I got one 2 christmas' ago- My hubby got me a Washburn Vinci with a huge amp-It is black with white on the body. It is fun to play, but I don't have time! Do you play acoustic now??


----------



## PiccoloGoat (Sep 10, 2008)

no but at school they teach us basic stuff. And i try get to my friends house as much as i can. She has an SG.. N a gibson but some other one.. And shes got an ashton which I play
I am thinking of buying her ashton but i think she wants to keep it..
but yeah I like going over and learning stuff to play


----------



## deenak (Oct 10, 2007)

My daughter wanted a guitar 3 years ago --It had been in her closet for two of those!!! Hope you play it more that she did


----------



## FunnyRiverFarm (Sep 13, 2008)

That would be awesome! I have a Fender Telecaster I used to play a lot (when I was in a punk band...lol) ...but now I mainly play accoustic...and I learned on accoustic so maybe that's why I like it better.


----------



## goathappy (Oct 5, 2007)

I would love an electric guitar, I have an acoustic that I"m trying to learn to play on. When I master that, there's a pawn shop not far from here that has a huge selection of electric guitars.


----------



## SDK (Jun 26, 2008)

haha my sister wanted to play guitar, bought an acoustic.. and played it once..

i play it more than she does.. and thats just me fiddling with notes.. 

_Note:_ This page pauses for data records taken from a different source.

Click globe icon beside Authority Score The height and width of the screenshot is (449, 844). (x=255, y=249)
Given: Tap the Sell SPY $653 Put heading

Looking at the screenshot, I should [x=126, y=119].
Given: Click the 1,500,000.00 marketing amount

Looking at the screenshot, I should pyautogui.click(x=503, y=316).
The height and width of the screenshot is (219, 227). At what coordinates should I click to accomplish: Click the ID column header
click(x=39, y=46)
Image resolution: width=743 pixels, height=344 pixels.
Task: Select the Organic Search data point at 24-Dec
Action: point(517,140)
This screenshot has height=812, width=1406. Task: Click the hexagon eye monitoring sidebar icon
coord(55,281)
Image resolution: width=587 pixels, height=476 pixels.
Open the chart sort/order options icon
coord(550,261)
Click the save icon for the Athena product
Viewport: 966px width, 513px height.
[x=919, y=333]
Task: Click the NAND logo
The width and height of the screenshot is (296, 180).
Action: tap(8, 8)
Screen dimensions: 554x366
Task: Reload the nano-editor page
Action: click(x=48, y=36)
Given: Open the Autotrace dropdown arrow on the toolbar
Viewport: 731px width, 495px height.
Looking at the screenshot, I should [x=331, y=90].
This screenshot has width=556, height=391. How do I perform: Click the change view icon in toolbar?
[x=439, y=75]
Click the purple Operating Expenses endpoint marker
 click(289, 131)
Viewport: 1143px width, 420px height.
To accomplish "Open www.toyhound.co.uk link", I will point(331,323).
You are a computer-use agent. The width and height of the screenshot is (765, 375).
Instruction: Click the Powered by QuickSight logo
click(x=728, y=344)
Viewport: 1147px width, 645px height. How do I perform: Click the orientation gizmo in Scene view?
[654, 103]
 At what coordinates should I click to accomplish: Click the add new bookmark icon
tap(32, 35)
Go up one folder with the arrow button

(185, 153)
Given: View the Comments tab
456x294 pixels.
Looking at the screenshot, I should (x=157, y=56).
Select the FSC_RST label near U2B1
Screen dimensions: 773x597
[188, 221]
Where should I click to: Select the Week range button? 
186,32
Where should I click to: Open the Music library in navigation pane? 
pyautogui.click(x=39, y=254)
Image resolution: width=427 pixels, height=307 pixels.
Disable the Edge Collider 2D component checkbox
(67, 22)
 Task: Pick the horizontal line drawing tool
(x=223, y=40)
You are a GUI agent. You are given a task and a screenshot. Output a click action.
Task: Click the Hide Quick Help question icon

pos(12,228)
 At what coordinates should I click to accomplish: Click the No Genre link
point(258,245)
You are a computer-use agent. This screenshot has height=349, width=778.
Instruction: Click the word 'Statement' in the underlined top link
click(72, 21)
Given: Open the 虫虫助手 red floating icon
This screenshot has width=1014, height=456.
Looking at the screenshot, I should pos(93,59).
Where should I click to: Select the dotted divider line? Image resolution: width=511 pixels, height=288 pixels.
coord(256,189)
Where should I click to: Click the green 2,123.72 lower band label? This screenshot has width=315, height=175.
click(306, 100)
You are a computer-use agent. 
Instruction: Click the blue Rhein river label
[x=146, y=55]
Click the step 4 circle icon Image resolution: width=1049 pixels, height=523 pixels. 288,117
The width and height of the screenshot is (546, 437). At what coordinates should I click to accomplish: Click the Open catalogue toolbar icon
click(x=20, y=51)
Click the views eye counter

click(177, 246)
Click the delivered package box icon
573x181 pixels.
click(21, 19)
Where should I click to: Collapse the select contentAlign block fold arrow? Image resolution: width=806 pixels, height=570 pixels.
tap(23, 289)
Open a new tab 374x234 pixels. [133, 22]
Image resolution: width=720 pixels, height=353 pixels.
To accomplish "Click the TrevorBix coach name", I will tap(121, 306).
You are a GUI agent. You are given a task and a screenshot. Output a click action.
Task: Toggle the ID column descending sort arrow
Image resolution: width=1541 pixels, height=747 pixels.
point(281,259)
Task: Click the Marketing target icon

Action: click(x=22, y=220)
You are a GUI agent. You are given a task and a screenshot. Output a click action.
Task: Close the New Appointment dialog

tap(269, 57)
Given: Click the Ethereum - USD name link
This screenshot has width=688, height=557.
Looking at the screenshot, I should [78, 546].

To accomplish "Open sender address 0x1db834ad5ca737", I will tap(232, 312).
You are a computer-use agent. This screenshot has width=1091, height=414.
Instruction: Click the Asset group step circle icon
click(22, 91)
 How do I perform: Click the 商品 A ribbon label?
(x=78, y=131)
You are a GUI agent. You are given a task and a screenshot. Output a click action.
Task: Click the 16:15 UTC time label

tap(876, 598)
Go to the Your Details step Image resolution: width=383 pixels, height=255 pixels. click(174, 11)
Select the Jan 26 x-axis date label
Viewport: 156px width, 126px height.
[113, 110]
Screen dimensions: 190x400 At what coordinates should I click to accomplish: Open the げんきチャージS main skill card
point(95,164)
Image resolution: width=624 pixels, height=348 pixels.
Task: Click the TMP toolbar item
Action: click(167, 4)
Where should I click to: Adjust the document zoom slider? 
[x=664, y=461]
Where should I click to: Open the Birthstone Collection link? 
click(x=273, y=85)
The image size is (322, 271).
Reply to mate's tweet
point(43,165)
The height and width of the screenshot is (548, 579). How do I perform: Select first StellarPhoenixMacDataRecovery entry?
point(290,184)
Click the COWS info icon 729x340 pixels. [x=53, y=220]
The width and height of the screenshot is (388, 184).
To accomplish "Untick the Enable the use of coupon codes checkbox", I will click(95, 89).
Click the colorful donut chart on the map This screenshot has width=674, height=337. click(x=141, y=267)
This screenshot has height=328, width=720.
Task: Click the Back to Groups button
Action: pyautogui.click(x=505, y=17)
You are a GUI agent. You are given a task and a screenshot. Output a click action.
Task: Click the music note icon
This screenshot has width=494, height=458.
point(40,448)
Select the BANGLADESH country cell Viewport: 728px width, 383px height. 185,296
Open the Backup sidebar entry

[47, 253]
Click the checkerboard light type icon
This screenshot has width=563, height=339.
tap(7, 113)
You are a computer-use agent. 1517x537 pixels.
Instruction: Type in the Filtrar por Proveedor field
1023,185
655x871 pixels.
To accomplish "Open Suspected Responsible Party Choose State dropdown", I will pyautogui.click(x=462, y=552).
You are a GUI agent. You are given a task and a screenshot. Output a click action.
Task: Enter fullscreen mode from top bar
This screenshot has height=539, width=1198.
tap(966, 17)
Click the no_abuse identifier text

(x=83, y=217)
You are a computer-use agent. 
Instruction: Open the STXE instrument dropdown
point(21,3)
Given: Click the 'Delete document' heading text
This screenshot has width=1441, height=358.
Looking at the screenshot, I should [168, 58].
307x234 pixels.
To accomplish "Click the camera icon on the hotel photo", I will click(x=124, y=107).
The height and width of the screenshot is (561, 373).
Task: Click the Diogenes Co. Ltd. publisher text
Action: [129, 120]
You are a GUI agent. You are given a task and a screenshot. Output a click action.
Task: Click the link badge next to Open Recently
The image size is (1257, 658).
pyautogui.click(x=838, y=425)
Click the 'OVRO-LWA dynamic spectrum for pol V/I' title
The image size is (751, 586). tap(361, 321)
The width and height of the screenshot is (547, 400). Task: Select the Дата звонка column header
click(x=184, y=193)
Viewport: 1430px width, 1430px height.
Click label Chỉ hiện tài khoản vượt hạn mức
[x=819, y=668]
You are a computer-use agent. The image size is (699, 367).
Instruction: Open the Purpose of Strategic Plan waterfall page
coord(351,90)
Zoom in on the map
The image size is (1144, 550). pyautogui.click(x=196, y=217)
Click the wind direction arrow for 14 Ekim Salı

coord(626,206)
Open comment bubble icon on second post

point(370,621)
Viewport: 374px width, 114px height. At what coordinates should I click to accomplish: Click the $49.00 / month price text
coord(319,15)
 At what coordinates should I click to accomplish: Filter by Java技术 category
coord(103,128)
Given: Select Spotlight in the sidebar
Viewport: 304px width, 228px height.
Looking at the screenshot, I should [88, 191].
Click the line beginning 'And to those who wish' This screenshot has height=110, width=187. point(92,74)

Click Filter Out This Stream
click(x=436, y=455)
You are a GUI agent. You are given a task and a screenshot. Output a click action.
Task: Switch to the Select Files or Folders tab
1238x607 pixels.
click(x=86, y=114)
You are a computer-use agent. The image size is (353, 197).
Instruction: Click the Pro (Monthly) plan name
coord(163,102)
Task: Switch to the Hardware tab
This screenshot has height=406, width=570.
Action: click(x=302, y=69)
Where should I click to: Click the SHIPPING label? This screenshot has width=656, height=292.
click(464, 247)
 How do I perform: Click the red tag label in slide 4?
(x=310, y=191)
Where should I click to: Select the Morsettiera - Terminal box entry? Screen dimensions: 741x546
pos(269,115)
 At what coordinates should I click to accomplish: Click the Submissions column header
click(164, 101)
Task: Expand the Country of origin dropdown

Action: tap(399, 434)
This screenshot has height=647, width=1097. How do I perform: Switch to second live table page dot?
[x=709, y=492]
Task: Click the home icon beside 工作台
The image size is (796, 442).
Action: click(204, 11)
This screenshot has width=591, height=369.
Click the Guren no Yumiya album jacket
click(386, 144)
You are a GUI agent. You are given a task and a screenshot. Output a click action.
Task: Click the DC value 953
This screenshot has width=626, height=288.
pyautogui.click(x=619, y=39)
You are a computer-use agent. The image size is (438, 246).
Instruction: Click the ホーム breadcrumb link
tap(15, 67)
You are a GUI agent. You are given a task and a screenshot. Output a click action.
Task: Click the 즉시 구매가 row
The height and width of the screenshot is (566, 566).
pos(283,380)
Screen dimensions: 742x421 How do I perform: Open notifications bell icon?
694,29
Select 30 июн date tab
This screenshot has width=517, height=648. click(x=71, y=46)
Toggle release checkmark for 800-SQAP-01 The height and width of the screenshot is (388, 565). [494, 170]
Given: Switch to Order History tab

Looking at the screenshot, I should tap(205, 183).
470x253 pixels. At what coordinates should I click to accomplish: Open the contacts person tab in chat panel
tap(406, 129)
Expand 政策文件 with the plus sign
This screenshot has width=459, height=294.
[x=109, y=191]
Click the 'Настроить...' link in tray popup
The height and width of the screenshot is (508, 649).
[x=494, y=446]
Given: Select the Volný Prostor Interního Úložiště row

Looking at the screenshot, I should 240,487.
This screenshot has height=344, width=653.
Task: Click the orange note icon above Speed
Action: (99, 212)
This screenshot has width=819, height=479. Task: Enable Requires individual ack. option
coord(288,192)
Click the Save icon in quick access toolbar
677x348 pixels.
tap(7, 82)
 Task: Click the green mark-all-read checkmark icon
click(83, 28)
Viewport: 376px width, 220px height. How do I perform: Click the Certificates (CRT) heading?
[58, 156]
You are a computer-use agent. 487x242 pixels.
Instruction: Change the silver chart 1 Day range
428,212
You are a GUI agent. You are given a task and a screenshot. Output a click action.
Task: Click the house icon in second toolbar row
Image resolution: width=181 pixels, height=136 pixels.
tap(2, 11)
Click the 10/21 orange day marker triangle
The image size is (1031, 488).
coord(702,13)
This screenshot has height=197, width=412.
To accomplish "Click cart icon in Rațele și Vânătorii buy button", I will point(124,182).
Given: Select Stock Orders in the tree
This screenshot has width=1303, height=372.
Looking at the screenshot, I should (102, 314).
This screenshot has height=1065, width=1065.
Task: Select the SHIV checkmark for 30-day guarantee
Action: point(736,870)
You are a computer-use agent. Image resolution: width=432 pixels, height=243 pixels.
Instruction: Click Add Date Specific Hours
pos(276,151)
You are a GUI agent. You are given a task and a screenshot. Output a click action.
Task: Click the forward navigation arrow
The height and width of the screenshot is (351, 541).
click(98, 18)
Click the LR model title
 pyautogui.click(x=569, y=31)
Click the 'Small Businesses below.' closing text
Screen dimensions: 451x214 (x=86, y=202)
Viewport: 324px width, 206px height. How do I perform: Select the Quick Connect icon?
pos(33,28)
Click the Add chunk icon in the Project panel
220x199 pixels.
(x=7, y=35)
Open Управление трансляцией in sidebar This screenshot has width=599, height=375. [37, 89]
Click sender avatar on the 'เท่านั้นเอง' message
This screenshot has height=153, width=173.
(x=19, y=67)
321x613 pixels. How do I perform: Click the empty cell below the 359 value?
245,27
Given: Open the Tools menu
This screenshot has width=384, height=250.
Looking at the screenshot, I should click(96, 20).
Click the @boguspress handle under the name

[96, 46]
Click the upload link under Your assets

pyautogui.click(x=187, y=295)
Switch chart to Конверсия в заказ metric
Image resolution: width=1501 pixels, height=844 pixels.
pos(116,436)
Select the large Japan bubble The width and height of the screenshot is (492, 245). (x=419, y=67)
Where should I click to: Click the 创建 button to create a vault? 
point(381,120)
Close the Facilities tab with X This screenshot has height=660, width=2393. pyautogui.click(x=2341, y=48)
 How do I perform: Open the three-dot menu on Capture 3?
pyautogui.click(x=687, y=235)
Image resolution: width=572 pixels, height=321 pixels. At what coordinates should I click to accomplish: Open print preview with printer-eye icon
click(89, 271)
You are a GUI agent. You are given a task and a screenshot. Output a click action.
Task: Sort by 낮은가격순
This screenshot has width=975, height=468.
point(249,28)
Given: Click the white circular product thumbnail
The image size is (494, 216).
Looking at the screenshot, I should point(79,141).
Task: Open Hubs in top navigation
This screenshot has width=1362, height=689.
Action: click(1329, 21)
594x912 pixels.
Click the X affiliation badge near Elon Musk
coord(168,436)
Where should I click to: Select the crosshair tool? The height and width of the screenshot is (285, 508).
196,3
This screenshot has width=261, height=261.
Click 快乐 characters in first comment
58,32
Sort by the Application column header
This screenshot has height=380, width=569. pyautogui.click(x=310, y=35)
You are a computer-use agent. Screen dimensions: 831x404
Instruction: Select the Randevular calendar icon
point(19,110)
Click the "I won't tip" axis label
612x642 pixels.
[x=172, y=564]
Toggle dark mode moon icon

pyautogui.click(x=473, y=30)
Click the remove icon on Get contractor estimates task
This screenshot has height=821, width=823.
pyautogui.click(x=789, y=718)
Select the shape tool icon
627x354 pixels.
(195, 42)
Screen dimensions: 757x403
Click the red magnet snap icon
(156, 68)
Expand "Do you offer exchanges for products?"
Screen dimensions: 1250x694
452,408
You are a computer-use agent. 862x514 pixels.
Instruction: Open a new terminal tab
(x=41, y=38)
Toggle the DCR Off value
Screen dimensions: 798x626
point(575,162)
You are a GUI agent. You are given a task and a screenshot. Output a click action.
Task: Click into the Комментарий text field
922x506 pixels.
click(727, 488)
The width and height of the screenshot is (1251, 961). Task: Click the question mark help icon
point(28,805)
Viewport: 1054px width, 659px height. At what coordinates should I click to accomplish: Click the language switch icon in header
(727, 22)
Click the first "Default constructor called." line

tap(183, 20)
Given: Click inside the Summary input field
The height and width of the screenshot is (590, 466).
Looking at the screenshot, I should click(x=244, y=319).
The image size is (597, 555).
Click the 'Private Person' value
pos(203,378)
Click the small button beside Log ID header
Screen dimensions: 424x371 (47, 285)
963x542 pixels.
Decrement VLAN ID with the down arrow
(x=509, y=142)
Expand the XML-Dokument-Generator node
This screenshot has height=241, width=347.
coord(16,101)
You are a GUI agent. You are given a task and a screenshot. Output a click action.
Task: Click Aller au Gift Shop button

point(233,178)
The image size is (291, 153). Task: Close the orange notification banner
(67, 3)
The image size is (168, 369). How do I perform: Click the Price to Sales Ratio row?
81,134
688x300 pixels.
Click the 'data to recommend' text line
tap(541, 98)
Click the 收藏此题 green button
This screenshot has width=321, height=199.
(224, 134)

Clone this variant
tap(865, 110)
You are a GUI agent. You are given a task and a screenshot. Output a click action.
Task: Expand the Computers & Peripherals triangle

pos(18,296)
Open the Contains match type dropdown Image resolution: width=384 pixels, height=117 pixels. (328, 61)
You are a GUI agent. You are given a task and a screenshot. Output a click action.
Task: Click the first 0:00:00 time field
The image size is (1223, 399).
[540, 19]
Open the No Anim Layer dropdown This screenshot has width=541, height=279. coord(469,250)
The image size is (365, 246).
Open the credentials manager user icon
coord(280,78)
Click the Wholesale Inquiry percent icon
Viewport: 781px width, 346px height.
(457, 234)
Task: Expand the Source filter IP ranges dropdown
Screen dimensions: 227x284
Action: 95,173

but between me and my BF we re-composed the phantom of the opera's point of no return to play as just a single guitar


----------



## toth boer goats (Jul 20, 2008)

That is a great.........  .........you will have tons of fun and enjoyment with it............... :leap:


----------



## HollowbeadRanch (Oct 5, 2007)

congrats Alyssa! When you get it you will have to post pics of it for us! :stars:


----------



## PiccoloGoat (Sep 10, 2008)

Im pretty sure i will play it alot! I love doing the main riffs to AC/DC songs they sound so awesome!!
I learnt harder than a rock.. If you havent heard it, look at it on youtube 

And I can (properly) Play the main smoke on the water riff
And Mary Had a Little Lamb 

Im so proud of myself xD

:leap:


----------



## heathersboers (Sep 5, 2008)

I like playing AC/DC too!!! Hells Bells and dirty deeds- :stars: and Metallica Nothing else Matters, One, sanitarium and fade to Black- I can play the intro to Stairway to Heaven, and a few others if I sit down to remember- I think thats what i'll do now- I feel like playing!!!


----------